_Aim of the exercise_: Filter the listing for lines containing "avatar".

|---|

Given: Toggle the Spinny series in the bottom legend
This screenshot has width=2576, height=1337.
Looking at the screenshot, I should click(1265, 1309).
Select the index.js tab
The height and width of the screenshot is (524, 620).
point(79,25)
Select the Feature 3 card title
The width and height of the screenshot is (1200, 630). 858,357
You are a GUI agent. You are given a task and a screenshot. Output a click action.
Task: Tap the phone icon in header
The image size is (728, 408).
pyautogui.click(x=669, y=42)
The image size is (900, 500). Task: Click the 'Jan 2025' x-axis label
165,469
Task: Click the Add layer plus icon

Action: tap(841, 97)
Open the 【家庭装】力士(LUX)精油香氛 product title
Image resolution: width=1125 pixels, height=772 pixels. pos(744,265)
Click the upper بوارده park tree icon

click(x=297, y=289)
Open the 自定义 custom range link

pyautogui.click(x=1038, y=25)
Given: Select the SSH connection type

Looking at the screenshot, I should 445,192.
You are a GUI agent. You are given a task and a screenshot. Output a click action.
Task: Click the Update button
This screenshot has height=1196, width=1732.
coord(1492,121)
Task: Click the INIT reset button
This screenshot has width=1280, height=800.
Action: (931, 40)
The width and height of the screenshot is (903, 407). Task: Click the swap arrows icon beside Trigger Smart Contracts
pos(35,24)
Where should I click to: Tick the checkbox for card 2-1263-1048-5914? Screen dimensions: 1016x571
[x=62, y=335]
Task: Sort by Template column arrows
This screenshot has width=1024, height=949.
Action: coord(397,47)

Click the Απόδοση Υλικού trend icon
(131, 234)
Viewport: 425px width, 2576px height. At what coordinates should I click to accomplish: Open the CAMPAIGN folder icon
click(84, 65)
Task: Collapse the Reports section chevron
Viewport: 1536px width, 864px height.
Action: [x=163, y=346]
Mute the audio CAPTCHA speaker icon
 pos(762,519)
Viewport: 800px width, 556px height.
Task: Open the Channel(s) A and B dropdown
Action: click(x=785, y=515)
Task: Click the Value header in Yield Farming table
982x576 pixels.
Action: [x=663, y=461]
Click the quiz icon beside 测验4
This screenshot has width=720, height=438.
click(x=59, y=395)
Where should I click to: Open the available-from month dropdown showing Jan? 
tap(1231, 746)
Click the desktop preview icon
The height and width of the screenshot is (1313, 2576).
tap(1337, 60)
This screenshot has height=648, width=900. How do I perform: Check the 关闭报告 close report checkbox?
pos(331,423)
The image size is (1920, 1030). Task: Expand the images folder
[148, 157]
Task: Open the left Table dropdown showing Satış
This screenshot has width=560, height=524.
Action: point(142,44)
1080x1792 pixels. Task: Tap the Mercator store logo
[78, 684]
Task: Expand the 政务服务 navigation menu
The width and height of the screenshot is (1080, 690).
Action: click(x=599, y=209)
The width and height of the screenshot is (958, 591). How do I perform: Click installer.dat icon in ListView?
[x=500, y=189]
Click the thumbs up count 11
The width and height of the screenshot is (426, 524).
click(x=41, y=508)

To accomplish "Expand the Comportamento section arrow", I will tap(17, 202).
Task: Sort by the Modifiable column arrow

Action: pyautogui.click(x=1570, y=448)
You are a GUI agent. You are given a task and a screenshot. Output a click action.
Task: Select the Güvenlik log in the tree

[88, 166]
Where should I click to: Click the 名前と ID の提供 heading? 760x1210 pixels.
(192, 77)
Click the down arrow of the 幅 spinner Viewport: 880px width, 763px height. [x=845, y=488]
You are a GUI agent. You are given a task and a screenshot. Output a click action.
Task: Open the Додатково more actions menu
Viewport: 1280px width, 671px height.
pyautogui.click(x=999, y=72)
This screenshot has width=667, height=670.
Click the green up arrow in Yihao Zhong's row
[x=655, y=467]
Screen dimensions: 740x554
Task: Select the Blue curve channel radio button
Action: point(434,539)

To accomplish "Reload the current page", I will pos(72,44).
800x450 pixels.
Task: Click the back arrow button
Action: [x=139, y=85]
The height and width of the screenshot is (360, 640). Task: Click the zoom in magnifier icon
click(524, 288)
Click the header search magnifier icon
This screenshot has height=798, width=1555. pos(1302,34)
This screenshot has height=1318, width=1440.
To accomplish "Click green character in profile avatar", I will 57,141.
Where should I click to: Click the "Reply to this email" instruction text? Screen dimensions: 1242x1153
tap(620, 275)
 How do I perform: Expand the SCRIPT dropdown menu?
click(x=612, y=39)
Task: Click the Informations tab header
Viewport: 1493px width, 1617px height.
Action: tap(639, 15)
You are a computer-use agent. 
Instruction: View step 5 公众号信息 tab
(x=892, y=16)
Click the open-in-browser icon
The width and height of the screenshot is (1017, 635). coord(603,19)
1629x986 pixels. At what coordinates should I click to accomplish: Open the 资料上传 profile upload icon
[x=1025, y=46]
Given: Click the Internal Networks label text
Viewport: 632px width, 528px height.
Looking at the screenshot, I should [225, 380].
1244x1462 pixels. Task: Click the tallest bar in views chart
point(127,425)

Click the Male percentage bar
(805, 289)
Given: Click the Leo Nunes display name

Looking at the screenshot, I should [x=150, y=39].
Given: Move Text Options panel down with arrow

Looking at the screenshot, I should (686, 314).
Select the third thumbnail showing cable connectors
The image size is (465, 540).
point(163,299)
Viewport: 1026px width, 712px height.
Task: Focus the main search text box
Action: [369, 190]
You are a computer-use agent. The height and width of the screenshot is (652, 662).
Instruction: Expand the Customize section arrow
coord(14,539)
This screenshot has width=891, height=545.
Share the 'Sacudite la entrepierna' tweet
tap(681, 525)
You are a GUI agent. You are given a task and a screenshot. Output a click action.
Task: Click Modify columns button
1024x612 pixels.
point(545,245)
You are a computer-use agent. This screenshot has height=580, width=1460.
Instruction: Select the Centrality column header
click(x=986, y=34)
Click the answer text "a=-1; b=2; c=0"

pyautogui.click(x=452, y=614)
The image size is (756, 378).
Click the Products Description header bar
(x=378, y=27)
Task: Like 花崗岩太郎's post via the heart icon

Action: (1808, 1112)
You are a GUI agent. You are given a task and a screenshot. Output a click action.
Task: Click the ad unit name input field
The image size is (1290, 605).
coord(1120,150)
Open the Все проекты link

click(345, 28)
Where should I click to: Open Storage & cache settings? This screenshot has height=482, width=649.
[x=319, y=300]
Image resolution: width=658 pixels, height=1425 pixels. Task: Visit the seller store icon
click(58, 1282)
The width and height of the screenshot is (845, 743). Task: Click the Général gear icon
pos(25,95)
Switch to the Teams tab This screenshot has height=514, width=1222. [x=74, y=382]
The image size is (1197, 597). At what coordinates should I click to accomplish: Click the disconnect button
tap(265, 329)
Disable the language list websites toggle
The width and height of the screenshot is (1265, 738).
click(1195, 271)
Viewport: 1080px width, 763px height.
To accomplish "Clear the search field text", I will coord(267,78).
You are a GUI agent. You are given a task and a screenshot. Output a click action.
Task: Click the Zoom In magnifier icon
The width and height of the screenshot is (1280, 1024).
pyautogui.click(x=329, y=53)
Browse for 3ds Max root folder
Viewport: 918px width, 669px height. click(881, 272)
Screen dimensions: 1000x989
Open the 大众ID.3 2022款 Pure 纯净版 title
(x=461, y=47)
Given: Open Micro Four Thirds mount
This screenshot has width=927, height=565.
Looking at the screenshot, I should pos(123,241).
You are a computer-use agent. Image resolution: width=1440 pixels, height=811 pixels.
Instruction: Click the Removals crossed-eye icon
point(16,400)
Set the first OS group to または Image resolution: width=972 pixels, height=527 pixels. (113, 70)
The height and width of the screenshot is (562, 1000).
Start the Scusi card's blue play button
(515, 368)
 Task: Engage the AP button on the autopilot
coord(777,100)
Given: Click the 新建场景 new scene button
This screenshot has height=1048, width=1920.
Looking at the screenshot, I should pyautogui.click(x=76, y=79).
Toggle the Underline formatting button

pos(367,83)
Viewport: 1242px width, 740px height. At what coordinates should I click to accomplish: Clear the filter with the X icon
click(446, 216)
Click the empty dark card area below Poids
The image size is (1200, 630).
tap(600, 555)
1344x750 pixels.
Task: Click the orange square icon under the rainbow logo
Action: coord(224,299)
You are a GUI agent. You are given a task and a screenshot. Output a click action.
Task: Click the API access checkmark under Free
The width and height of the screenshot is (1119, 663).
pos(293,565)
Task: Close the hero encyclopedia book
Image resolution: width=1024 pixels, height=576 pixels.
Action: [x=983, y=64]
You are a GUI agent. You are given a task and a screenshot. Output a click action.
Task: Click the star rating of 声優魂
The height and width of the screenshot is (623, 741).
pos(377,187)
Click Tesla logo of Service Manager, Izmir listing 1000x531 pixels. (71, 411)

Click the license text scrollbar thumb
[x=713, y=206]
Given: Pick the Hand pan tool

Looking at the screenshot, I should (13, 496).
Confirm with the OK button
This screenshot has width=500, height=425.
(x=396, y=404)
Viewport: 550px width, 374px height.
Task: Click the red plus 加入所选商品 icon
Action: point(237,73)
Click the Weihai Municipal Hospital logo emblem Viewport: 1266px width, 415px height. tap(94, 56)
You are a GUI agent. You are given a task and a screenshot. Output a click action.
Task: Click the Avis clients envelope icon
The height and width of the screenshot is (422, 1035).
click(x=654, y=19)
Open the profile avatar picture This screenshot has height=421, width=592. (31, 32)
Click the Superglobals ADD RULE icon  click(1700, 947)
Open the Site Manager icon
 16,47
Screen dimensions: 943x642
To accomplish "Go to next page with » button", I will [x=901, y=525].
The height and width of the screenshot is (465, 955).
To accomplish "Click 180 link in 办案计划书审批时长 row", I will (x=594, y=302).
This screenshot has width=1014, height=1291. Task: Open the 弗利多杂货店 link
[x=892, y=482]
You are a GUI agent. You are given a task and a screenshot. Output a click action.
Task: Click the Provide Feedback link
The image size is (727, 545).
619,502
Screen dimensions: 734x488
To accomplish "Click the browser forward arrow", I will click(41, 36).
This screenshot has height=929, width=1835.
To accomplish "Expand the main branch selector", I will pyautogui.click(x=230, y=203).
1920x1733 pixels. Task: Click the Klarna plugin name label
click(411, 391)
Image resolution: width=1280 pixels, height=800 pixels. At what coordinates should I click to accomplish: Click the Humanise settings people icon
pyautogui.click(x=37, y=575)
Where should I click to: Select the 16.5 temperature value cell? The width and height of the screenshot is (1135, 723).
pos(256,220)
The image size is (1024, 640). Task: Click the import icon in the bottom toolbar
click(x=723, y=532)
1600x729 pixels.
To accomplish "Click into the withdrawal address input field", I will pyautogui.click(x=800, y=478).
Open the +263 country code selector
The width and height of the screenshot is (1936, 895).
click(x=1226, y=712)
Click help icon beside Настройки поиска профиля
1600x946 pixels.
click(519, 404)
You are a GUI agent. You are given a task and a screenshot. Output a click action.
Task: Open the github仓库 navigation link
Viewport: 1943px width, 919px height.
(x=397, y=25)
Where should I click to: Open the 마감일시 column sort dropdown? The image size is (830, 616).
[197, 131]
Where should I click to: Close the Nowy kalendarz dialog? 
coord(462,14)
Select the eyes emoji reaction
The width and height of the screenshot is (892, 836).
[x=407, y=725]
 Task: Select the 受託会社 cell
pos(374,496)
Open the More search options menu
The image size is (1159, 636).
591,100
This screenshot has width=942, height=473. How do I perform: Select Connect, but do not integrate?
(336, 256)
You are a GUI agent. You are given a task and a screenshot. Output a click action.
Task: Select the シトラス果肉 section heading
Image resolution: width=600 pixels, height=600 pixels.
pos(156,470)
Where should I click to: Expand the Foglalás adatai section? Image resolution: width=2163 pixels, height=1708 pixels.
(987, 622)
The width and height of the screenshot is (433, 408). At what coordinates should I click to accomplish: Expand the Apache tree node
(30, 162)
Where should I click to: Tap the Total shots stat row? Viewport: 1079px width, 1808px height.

|---|

_Result of this task_:
To accomplish "Click green character in profile avatar", I will 57,141.
Open the profile avatar picture This screenshot has height=421, width=592. (31, 32)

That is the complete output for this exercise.